* Begin MATERIAL FOR THE TASK *
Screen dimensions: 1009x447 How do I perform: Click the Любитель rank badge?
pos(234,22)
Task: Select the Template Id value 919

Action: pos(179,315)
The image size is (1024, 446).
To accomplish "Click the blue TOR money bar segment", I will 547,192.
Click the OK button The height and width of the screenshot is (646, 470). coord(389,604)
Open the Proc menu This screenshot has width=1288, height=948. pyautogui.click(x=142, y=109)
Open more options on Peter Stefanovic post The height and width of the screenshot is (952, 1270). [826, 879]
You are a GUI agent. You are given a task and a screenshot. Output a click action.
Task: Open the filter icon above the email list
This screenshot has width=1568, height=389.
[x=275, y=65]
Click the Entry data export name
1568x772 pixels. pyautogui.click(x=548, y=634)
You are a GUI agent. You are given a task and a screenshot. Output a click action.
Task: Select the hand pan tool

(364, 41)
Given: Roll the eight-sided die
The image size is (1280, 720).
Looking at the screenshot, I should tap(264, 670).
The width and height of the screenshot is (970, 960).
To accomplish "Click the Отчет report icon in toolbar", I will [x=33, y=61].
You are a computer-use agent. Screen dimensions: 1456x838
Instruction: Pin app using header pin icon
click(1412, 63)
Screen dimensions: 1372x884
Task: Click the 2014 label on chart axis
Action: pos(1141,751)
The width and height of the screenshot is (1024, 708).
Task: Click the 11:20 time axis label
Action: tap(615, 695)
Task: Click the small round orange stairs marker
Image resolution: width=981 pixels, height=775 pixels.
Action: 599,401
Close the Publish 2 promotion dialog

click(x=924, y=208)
* End MATERIAL FOR THE TASK *
-- INSTRUCTIONS TO FOLLOW --
Replace "orange" with "yellow" in the rows starting at the line containing "Task: Click the small" and ending at the last row, keeping everything else the same.

-- EXPECTED OUTPUT --
Task: Click the small round yellow stairs marker
Image resolution: width=981 pixels, height=775 pixels.
Action: 599,401
Close the Publish 2 promotion dialog

click(x=924, y=208)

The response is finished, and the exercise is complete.